[Stored data entries]
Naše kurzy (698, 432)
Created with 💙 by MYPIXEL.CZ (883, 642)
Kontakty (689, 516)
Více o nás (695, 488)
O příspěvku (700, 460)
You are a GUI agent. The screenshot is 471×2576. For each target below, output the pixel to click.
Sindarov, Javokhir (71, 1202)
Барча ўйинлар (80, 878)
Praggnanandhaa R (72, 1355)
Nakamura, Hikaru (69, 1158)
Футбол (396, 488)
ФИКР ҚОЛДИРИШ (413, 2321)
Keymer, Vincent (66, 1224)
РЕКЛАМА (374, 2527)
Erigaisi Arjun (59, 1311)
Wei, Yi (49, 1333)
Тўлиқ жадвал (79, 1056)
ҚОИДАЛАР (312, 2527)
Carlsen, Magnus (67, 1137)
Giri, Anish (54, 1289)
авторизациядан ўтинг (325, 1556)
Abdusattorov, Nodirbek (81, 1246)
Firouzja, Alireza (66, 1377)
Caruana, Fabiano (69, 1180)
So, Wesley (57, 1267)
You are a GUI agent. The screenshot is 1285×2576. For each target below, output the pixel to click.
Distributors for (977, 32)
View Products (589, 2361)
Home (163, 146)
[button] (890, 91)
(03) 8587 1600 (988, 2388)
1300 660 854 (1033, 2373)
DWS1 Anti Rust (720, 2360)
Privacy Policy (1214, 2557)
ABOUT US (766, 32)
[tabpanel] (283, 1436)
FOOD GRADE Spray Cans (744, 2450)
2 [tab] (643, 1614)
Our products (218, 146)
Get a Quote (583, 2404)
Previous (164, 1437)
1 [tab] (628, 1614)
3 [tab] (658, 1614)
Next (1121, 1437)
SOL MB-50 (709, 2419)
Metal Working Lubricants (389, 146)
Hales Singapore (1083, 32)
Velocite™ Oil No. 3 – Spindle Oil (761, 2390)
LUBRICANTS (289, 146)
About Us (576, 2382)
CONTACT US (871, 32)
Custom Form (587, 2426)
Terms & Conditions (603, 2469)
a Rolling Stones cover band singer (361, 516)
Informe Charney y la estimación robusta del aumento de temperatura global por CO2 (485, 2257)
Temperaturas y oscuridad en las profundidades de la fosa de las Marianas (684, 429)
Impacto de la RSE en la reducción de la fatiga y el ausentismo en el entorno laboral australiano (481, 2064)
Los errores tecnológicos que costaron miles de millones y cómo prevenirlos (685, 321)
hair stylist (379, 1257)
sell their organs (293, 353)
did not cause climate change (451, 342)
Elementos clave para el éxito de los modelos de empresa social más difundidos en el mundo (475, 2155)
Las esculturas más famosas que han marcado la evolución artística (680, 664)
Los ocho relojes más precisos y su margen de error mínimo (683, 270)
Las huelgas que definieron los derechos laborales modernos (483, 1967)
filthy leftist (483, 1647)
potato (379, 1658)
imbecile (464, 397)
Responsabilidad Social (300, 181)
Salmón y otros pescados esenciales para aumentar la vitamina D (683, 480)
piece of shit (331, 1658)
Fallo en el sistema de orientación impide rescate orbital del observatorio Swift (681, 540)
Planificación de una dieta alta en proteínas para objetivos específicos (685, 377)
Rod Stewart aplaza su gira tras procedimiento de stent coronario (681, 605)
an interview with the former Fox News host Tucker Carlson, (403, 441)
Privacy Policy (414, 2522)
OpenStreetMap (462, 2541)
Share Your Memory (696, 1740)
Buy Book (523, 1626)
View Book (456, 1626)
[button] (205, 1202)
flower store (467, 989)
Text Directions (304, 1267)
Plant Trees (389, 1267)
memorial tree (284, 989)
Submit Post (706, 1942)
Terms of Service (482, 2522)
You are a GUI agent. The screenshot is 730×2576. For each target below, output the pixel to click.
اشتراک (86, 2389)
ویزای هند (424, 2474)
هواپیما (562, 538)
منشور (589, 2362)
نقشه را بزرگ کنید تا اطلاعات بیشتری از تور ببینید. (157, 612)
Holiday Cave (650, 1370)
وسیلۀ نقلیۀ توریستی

* **TASK DIRECTIONS**: Copy the records above exactly as they appear.

* **WRITTEN ANSWER**:
Naše kurzy (698, 432)
Created with 💙 by MYPIXEL.CZ (883, 642)
Kontakty (689, 516)
Více o nás (695, 488)
O příspěvku (700, 460)
You are a GUI agent. The screenshot is 471×2576. For each target below, output the pixel to click.
Sindarov, Javokhir (71, 1202)
Барча ўйинлар (80, 878)
Praggnanandhaa R (72, 1355)
Nakamura, Hikaru (69, 1158)
Футбол (396, 488)
ФИКР ҚОЛДИРИШ (413, 2321)
Keymer, Vincent (66, 1224)
РЕКЛАМА (374, 2527)
Erigaisi Arjun (59, 1311)
Wei, Yi (49, 1333)
Тўлиқ жадвал (79, 1056)
ҚОИДАЛАР (312, 2527)
Carlsen, Magnus (67, 1137)
Giri, Anish (54, 1289)
авторизациядан ўтинг (325, 1556)
Abdusattorov, Nodirbek (81, 1246)
Firouzja, Alireza (66, 1377)
Caruana, Fabiano (69, 1180)
So, Wesley (57, 1267)
You are a GUI agent. The screenshot is 1285×2576. For each target below, output the pixel to click.
Distributors for (977, 32)
View Products (589, 2361)
Home (163, 146)
[button] (890, 91)
(03) 8587 1600 (988, 2388)
1300 660 854 (1033, 2373)
DWS1 Anti Rust (720, 2360)
Privacy Policy (1214, 2557)
ABOUT US (766, 32)
[tabpanel] (283, 1436)
FOOD GRADE Spray Cans (744, 2450)
2 [tab] (643, 1614)
Our products (218, 146)
Get a Quote (583, 2404)
Previous (164, 1437)
1 [tab] (628, 1614)
3 [tab] (658, 1614)
Next (1121, 1437)
SOL MB-50 (709, 2419)
Metal Working Lubricants (389, 146)
Hales Singapore (1083, 32)
Velocite™ Oil No. 3 – Spindle Oil (761, 2390)
LUBRICANTS (289, 146)
About Us (576, 2382)
CONTACT US (871, 32)
Custom Form (587, 2426)
Terms & Conditions (603, 2469)
a Rolling Stones cover band singer (361, 516)
Informe Charney y la estimación robusta del aumento de temperatura global por CO2 (485, 2257)
Temperaturas y oscuridad en las profundidades de la fosa de las Marianas (684, 429)
Impacto de la RSE en la reducción de la fatiga y el ausentismo en el entorno laboral australiano (481, 2064)
Los errores tecnológicos que costaron miles de millones y cómo prevenirlos (685, 321)
hair stylist (379, 1257)
sell their organs (293, 353)
did not cause climate change (451, 342)
Elementos clave para el éxito de los modelos de empresa social más difundidos en el mundo (475, 2155)
Las esculturas más famosas que han marcado la evolución artística (680, 664)
Los ocho relojes más precisos y su margen de error mínimo (683, 270)
Las huelgas que definieron los derechos laborales modernos (483, 1967)
filthy leftist (483, 1647)
potato (379, 1658)
imbecile (464, 397)
Responsabilidad Social (300, 181)
Salmón y otros pescados esenciales para aumentar la vitamina D (683, 480)
piece of shit (331, 1658)
Fallo en el sistema de orientación impide rescate orbital del observatorio Swift (681, 540)
Planificación de una dieta alta en proteínas para objetivos específicos (685, 377)
Rod Stewart aplaza su gira tras procedimiento de stent coronario (681, 605)
an interview with the former Fox News host Tucker Carlson, (403, 441)
Privacy Policy (414, 2522)
OpenStreetMap (462, 2541)
Share Your Memory (696, 1740)
Buy Book (523, 1626)
View Book (456, 1626)
[button] (205, 1202)
flower store (467, 989)
Text Directions (304, 1267)
Plant Trees (389, 1267)
memorial tree (284, 989)
Submit Post (706, 1942)
Terms of Service (482, 2522)
You are a GUI agent. The screenshot is 730×2576. For each target below, output the pixel to click.
اشتراک (86, 2389)
ویزای هند (424, 2474)
هواپیما (562, 538)
منشور (589, 2362)
نقشه را بزرگ کنید تا اطلاعات بیشتری از تور ببینید. (157, 612)
Holiday Cave (650, 1370)
وسیلۀ نقلیۀ توریستی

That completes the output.